>> Start Passage

Although Kindle 4 comes preconfigured with your Amazon.com account just like previous generation devices, it does ask you a few questions during the initial start-up:

  • Language that you prefer to use. It can later be changed in Device settings. This is a new feature of Kindle software 4.0. You can choose from German, US or UK English, Spanish, French, Italian and Portuguese.
  • Connect to WiFi network. This is essential for getting books and further working with the device since keyboardless Kindle 4 lacks 3G connectivity. Perhaps this feature will stay in Kindle Touch 3G as well. This will encourage more users to use their home WiFi networks to cut 3G costs for Amazon and provide better battery life and faster download times for users.
  • Confirm amazon account to be used with the device. I guess that people often gifted Kindles but still had them initially bound to their own account. This might have created extra customer support calls for Amazon and they decided to address this issue as well. Of course you can always deregister and re-register your Kindle through settings just like before.

Kindle 4 Apps and Games

Ever since the keyboardless device was announced during the press conference in NYC I couldn’t help but wonder: “what will happen to Kindle apps?”. While some of them can get by with only 5-way controller, physical keyboard is essential for many. I wonder no more – applications are disabled in keyboardless Kindle 4. If I were to venture with a guess – they will also be disabled in Kindle Touch. Touchscreen is nice, but it would still be cumbersome to use in Kindle games and apps that rely on keyboard shortcuts. It looks like Kindle Fire games and apps are “going to be the way of the future”. Rather than letting customers have a sub-par experience, Amazon decided to cut the feature altogether. Although most apps don’t work on the new device, some do. Amazon has inspected apps and certified some as compatible with devices that don’t have a keyboard. For example you can get “Jewels” and “Grid Detective” on Kindle 4 and play these games. Amazon will work with app developers to make as many existing titles compatible with Kindle 4 as possible. The same will be true with Kindle Touch once it is released. It will have a separate certification program of its own.

What is new in Kindle 4?

In terms of software – not a whole lot… Here are the things that I’ve noticed so far:

  • UI language selection. You can change Kindle UI language in the device settings. Doing so causes the device to restart. Please not that it only affects menu and UI language. Dictionary lookup will still be based on the dictionary that you currently have installed. By default this is English Oxford. If you would like to use translation dictionary (including translation from different languages) – take a look at selection of dictionaries that we offer.
  • Menus were cleaned up a bit in PDF viewer. Irrelevant controls are completely hidden rather than shown as disabled.
  • Power button is now pressable rather than slideable. Personally I like pressing more. Perhaps this is because sliding the button though zip-lock when reading in bath tub is a pain.

Kindle 4 vs Kindle 3

On the other hand, several features that were present in Kindle 3 are missing in Kindle 4:

  • Hardware keyboard. This is the most noticeable change and it truly is a double-edged sword. On one hand I really appreciate reduced weight and size while retaining the same 6″ screen (while Sony PRS-350 is lighter still, it has smaller screen that may be harder to read if your eyesight is not perfect). On the other hand you never truly know what you had until you loose it. And loosing a keyboard is a major inconvenience. While most of the time you use Kindle for reading and the only button you care about is “Next page”, you do need to type text from time to time:
    • To find already purchased book in your “archived items”.

>> End Passage

* Required actions
1. In the Kindle 4 review, which dictionary does the device use for lookups by default?
2. Carry on writing the Kindle 4 review from its final bullet point.

>> Start Data extract

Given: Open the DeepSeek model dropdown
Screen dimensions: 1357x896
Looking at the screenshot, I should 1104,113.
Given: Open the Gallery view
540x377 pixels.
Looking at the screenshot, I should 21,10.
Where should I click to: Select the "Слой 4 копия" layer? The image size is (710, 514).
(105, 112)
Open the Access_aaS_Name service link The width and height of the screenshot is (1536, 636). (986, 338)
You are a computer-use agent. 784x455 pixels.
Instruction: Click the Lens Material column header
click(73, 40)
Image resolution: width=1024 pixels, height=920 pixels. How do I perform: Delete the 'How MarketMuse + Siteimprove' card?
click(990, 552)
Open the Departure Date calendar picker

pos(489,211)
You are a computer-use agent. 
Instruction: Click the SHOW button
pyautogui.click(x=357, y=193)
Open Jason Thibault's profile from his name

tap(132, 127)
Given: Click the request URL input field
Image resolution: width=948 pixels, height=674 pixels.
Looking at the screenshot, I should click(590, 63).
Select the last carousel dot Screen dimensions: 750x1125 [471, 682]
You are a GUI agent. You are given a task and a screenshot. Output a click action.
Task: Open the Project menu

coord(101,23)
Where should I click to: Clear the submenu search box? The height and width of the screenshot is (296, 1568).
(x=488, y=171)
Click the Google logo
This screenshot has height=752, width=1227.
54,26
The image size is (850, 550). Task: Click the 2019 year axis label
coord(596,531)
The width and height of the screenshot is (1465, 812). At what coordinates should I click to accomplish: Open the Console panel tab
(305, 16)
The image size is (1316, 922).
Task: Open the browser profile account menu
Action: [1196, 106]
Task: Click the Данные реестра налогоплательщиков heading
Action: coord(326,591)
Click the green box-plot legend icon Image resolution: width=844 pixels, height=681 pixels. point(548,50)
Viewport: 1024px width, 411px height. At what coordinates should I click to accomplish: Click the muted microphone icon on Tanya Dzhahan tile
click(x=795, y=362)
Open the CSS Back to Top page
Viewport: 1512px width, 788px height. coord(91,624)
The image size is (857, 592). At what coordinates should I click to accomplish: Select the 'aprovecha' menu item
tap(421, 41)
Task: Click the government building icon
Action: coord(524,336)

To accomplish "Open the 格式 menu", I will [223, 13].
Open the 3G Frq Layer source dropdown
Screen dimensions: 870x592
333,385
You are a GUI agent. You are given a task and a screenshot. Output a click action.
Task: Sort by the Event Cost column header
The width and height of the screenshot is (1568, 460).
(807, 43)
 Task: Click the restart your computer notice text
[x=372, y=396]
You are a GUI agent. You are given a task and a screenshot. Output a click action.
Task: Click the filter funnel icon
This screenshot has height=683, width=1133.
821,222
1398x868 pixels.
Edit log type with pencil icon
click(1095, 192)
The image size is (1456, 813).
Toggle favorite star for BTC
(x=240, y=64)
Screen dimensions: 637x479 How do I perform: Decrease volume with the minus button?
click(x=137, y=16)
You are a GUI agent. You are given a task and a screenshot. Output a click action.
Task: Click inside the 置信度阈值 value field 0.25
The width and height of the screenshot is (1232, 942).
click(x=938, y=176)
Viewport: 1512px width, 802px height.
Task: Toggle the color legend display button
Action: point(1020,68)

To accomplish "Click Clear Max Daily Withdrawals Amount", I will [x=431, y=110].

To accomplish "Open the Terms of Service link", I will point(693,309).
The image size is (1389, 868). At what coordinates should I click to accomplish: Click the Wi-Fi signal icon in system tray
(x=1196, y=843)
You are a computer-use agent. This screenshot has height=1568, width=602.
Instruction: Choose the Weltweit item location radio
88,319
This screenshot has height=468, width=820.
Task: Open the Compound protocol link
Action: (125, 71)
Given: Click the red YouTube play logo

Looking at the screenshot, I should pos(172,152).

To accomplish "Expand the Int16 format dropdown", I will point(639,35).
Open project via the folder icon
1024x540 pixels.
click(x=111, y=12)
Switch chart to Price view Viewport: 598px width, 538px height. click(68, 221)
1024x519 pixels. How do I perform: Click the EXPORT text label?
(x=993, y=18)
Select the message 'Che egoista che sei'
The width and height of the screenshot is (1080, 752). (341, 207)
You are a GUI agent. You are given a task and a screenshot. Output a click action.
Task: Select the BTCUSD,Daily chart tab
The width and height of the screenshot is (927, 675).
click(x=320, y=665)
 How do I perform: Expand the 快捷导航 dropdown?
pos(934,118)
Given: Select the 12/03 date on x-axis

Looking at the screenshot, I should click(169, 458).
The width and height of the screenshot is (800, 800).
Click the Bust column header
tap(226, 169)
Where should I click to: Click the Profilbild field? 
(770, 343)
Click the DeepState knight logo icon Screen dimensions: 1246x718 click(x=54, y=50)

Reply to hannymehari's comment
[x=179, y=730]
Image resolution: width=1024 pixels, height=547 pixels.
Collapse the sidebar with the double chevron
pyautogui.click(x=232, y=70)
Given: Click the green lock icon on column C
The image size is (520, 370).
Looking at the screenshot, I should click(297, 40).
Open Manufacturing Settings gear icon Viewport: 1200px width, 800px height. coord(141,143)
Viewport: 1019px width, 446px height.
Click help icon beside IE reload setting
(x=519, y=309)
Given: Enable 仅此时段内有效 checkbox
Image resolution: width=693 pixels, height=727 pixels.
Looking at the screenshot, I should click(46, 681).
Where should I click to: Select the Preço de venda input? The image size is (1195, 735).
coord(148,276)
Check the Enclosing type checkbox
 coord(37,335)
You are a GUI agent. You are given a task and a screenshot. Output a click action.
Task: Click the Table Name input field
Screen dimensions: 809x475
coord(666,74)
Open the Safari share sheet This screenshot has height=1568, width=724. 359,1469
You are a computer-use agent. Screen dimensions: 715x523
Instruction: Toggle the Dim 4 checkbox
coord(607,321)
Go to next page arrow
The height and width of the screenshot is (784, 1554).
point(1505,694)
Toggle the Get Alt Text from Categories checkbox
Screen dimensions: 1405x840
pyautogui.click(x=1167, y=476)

>> End Data extract

* Answers to each task
1. English Oxford.

2.
    • To find a new book in Amazon Kindle Store and purchase it. I’m pretty sure that Amazon will soon notice reduced book purchases from keyboardless devices. And this reduction can only be partially attributed to more frugal audience. Buying books without keyboard is less convenient. On the other hand, having WiFi and not needing a PC is still a whole lot more convenient than Sony way of buying books via PC.
    • To do a quick google/wikipedia search if you don’t feel like getting up and using your other Internet connected devices
    • To use apps. Especially productivity apps like Calendar and Notepad
  • Kindle Apps are disabled. Only limited number of apps are supported at the moment.
  • There is no audio at all. Not even a headphone jack. This eliminates “text-to-speech” “read-to-me” feature and “voice guide” accessibility. It is also not possible to listen to background MP3s while reading a book or listen to audiobooks. While small – this is still an inconvenience.
  • There is no 3G version. Accessing WiFi on the go can be problematic sometimes and I would have gladly paid extra $50 for lifetime 3G and assurance that I’ll be able to get new books pretty much anywhere. According to my Kindle 4 disassembly, there is plenty of space inside to accomodate 3G modem and larger battery to feed it. So it seems that this choice was made either to cut costs or/and to make purchasing Kindle Touch more desirable.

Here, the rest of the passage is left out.